- [EXERCISE GOAL] With images removed, transcribe each record exactly as it appears.

══════

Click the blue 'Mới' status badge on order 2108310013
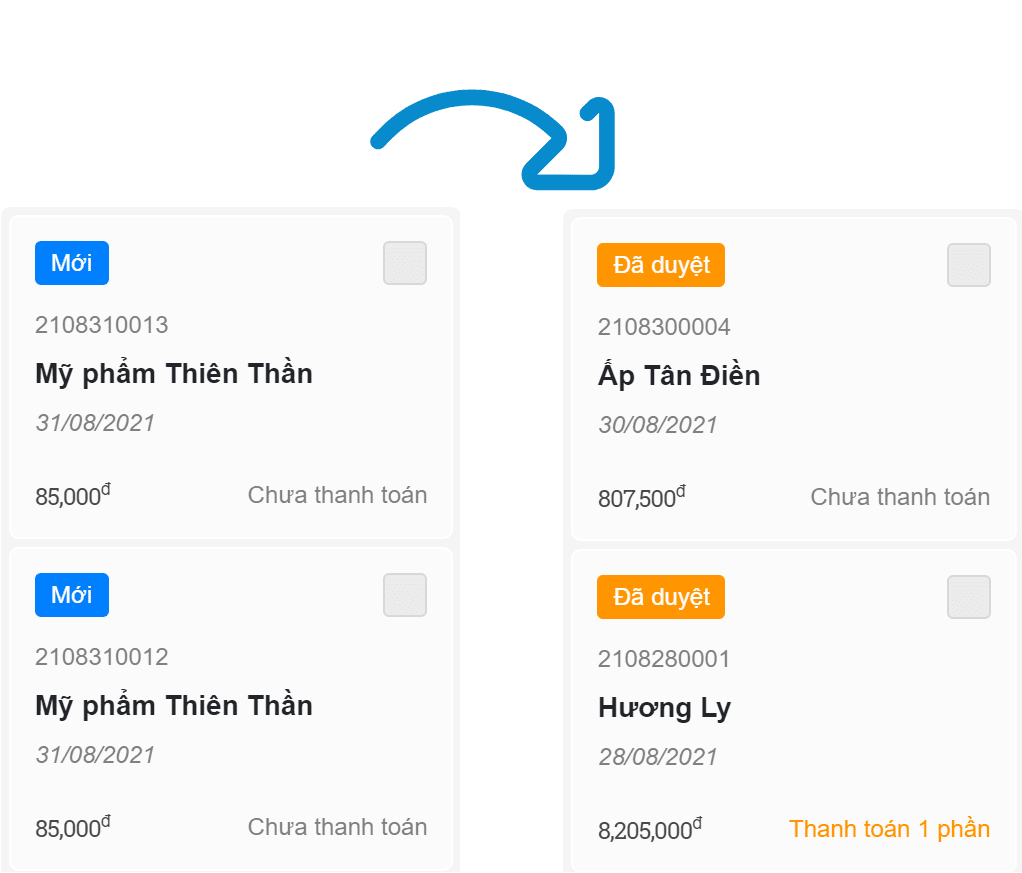(x=71, y=263)
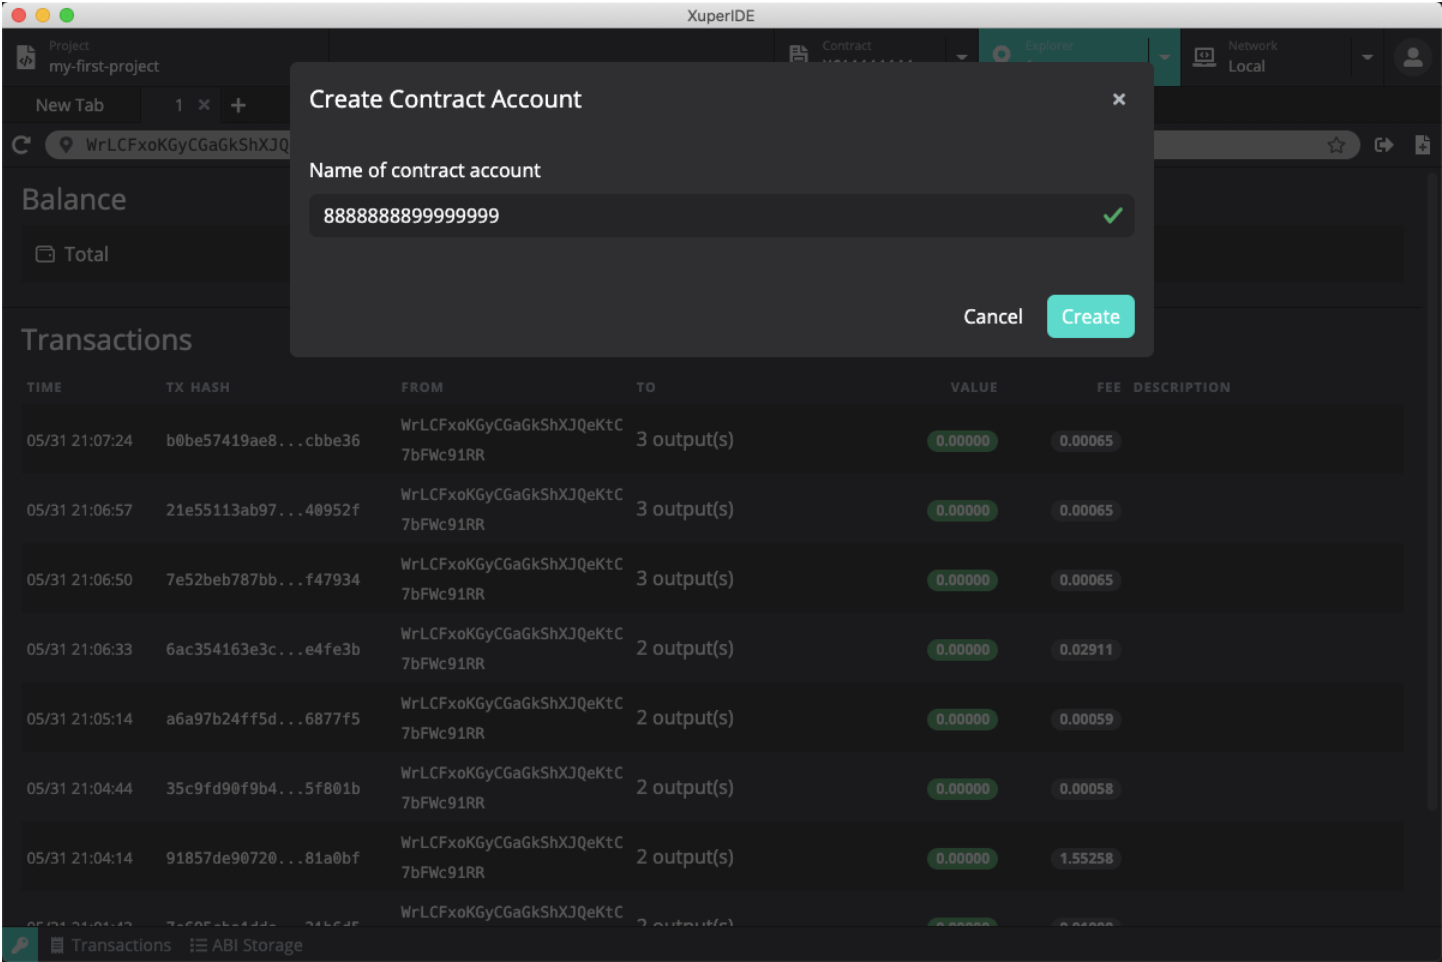
Task: Open Transactions tab in bottom bar
Action: coord(111,945)
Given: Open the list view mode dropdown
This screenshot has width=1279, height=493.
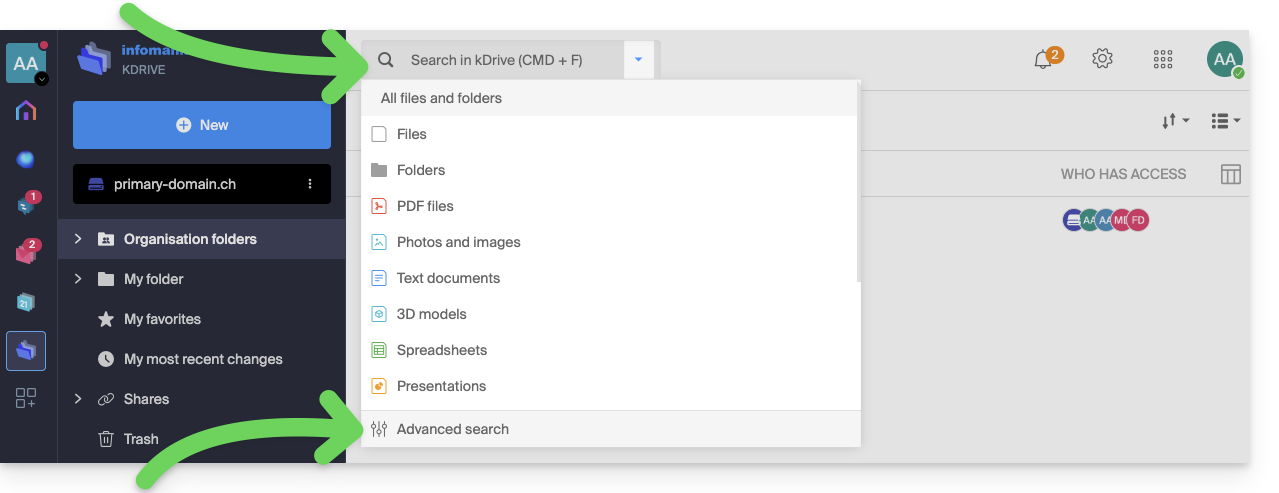Looking at the screenshot, I should [1225, 121].
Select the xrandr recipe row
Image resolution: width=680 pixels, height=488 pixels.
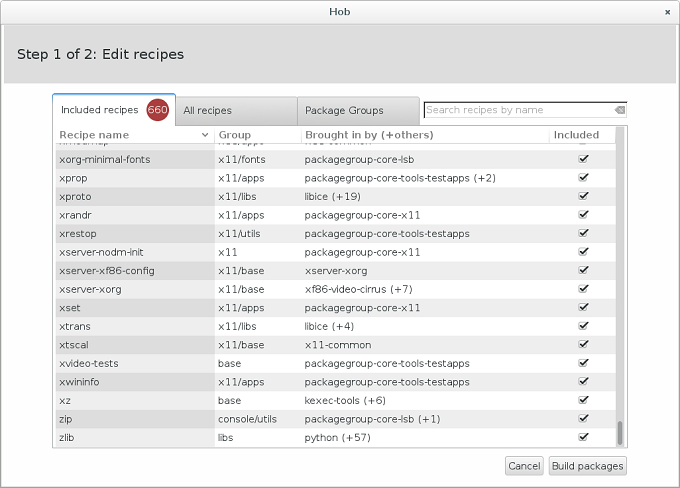tap(135, 215)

══════

- [TASK RESPONSE]
Click the blue 'Mới' status badge on order 2108310013
(x=71, y=263)
Task: Open Transactions tab in bottom bar
Action: coord(111,945)
Given: Open the list view mode dropdown
This screenshot has width=1279, height=493.
Looking at the screenshot, I should [1225, 121].
Select the xrandr recipe row
Image resolution: width=680 pixels, height=488 pixels.
tap(135, 215)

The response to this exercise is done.